Esse povo, tenho certeza, nunca aceitaria pacificamente que seu amado líder se aposentasse, assim, assado, em nome da excelência democrática da alternância do poder. Nunca perdoaria ao seu querido líder se um dia desses ele decidisse deixar o comando da revolução, depois de, tantas vezes, fazê-los lutar e sonhar com o socialismo – “a maior soma possível de felicidade”, como repete Chávez citando o Libertador Simón Bolívar -, reunidos naquele “mar de gente”, naquela “maré vermelha” pelas avenidas e praças de Caracas e do país;

2 – Ser um democrata sincero e solidário ao povo pobre, como o é Lula, não é pouca coisa, é muita coisa. Chávez também o é, já o provou inúmeras vezes. Mas - me atrevo a afirmar - Chávez é mais do que isso: é um chefe revolucionário, que luta e sonha em destruir o capitalismo e suas misérias, que luta e sonha em construir, com o insubstituível protagonismo do povo, o Poder Popular, o Poder Comunal, numa palavra, o socialismo.
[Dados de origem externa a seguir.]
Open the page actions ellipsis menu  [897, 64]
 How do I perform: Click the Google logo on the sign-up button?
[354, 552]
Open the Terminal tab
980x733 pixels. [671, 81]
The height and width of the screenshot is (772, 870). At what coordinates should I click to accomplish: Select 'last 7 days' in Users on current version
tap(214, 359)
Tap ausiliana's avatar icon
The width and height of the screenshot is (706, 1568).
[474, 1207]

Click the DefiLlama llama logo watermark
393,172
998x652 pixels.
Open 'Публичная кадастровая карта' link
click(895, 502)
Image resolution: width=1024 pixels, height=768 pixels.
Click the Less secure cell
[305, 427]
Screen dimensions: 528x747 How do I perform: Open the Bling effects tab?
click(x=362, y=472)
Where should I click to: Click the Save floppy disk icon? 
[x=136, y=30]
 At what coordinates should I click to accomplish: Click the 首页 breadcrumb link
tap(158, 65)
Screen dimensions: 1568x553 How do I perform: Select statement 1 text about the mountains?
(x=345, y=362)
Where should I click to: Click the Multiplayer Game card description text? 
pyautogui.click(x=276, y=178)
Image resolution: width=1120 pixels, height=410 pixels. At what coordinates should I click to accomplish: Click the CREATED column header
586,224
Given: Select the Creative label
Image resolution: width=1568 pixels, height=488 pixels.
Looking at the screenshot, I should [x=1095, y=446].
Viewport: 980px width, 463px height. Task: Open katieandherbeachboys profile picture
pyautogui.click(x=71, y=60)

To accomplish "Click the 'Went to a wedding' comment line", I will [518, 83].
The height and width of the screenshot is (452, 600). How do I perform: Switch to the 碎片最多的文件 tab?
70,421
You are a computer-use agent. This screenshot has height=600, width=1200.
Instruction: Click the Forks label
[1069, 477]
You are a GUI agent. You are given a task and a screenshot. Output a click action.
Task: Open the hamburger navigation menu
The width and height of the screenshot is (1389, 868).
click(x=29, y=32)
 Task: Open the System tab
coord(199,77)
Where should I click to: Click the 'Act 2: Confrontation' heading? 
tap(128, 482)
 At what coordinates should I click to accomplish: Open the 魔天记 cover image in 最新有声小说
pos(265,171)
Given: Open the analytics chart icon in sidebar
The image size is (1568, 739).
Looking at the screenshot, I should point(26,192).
Esse – me atrevo a afirmar - é seu compromisso de vida. E as organizações populares nem imaginam abrir mão de sua liderança, porque sabem que, pelo menos por enquanto, seu carisma e sua popularidade são imprescindíveis para o avanço da revolução.

Chávez nunca chegaria a tornar verdadeiro aquele desfecho hipotético usado como força de argumento por Fidel – por sinal, seu guru. Nunca diria ao seu  povo uma frase que poderia ser mais ou menos assim: bem, companheiros, já dei minha contribuição, já enfrentei um câncer, já estou chegando aos 60, compreendam, vou seguir os “conselhos” do “companheiro Lula” e a Revolução Bolivariana que vá “al carajo”.